To facilitate classification, a signature of the object is generated, which may be in the form of a vector having a relatively high dimensionality, i.e., which is sufficient to provide a unique signature for each object, but which incorporates substantially less data than the original object. Thus, for example, an image containing millions of pixels may be represented by a vector having perhaps 128-10,000 dimensions. For images, a suitable vector can be generated by computing features of selected image patches or sampling regions distributed across the image, and employing the computed features as elements of the feature vector or as inputs to a model which assigns a vector based thereon. For images, a Fisher vector or “bag-of-visual-words” vector representation can be used as a suitable vector representation. In the case of text documents, a “bag-of-words” vector representation is sometimes used, in which each vector element corresponds to a word and has a value indicative of a count of occurrences of that word in the text document.
The classifier receives the vector representation of the object and outputs a classification based on the vector representation. Where there are multiple classes, this can be considered as a series of two class decision problems where each class is evaluated against the rest. The classification may be hard (e.g., “1” if the object is assigned to the class or “0” otherwise), or can be soft (e.g., the classification output is a value between 0 and 1 inclusive with higher values indicating a higher likelihood of membership in the class). A soft classification can be converted to a hard classification by thresholding. Typically, the classifier has adjustable parameters whose values are determined by training with a labeled training set. The objective of the training is to select the adjustable parameters such that the output of the classifier substantially agrees with the classification labels assigned to the objects of the training set.
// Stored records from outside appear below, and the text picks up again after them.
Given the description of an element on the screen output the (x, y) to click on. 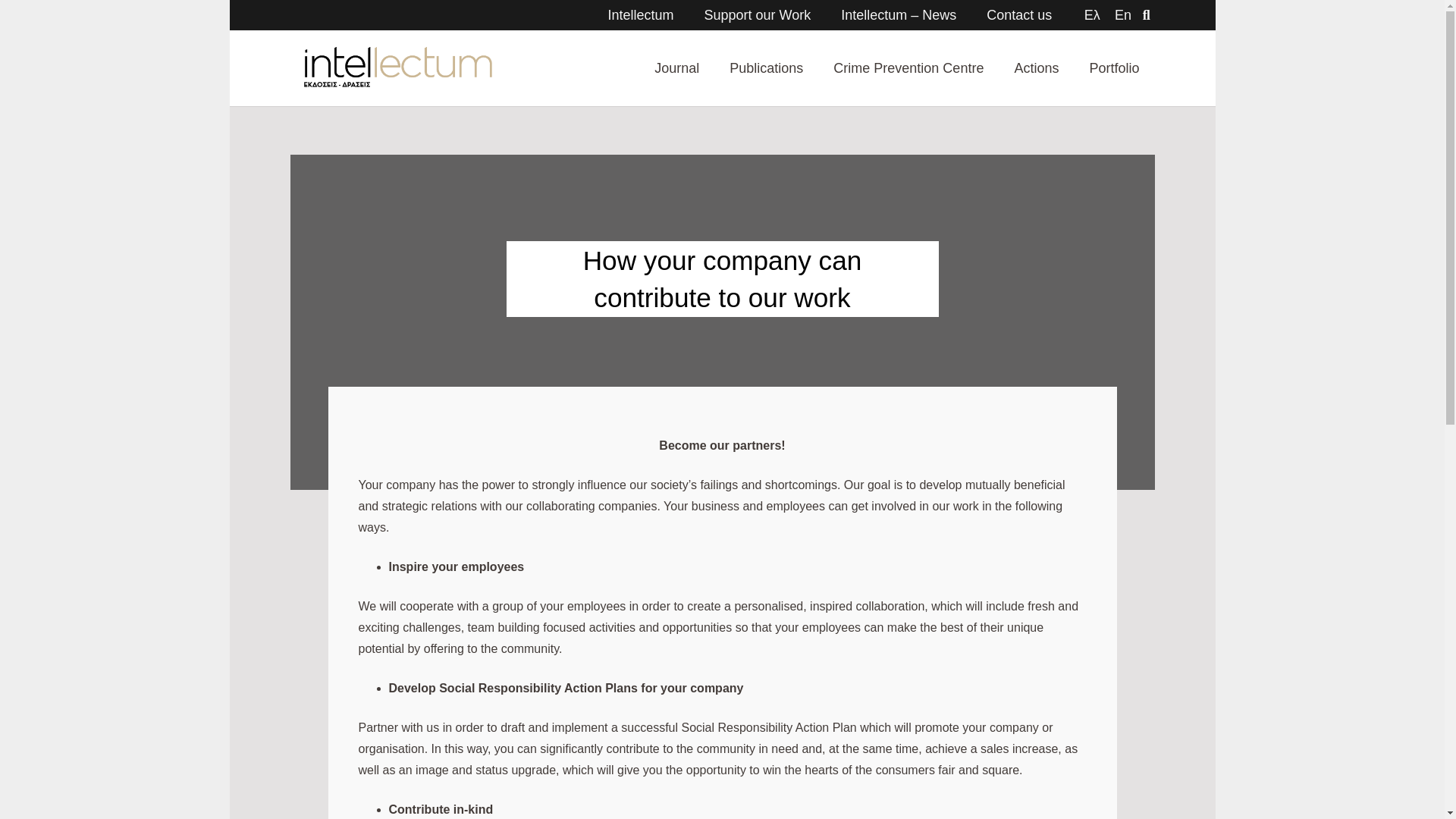
Intellectum (640, 15)
Journal (676, 68)
Portfolio (1114, 68)
Publications (766, 68)
En (1123, 14)
Actions (1036, 68)
Support our Work (756, 15)
Contact us (1019, 15)
Crime Prevention Centre (908, 68)
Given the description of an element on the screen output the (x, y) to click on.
In general, classifiers may be linear or nonlinear. Linear classifiers, such as those using some form of logistic regression, are typically more computationally efficient than nonlinear classifiers, such as those employing kernel learning. However, nonlinear classifiers are typically more accurate than linear classifiers. When the dataset used in learning the classifier parameters is large, the training cost, in terms of the computation time for a non-linear classifier, can be significant. It would be advantageous to train a classifier which has an accuracy which approaches the accuracy that is typical of nonlinear classifiers, but which has a computational cost more typical of linear classifiers.